=== DATA FOR THIS TASK ===

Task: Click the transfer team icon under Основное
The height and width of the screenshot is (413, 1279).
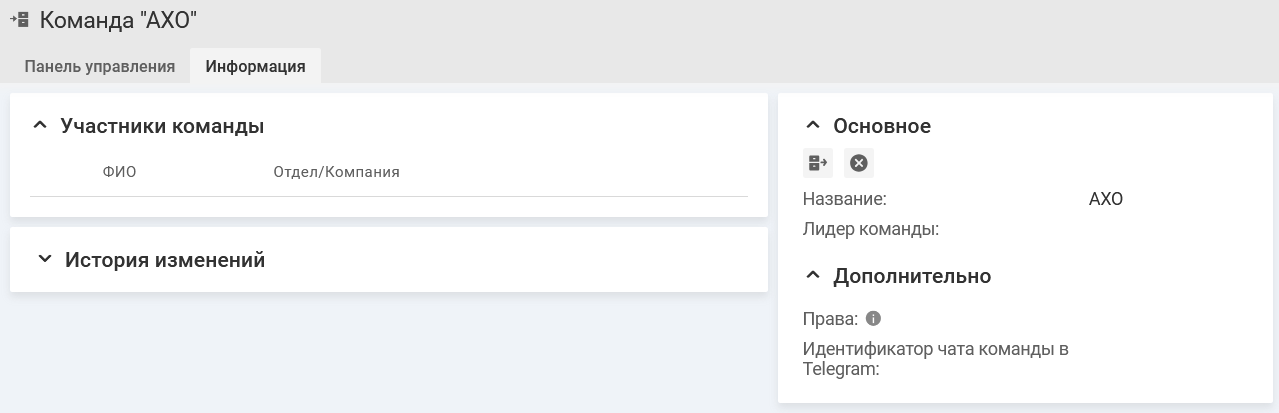Action: [x=818, y=163]
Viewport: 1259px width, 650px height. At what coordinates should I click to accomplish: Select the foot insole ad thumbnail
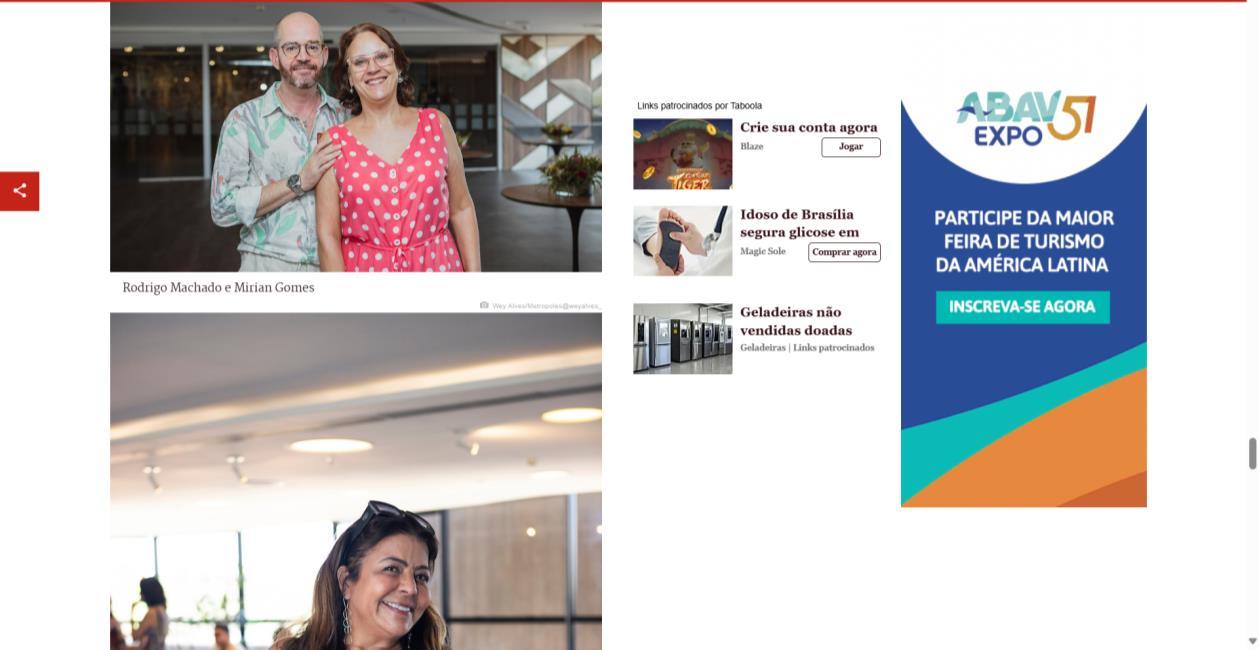click(683, 241)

===

Line by line, print the records above exactly, skipping each picture.

Task: Click the transfer team icon under Основное
The height and width of the screenshot is (413, 1279).
Action: [x=818, y=163]
Viewport: 1259px width, 650px height. At what coordinates should I click to accomplish: Select the foot insole ad thumbnail
click(683, 241)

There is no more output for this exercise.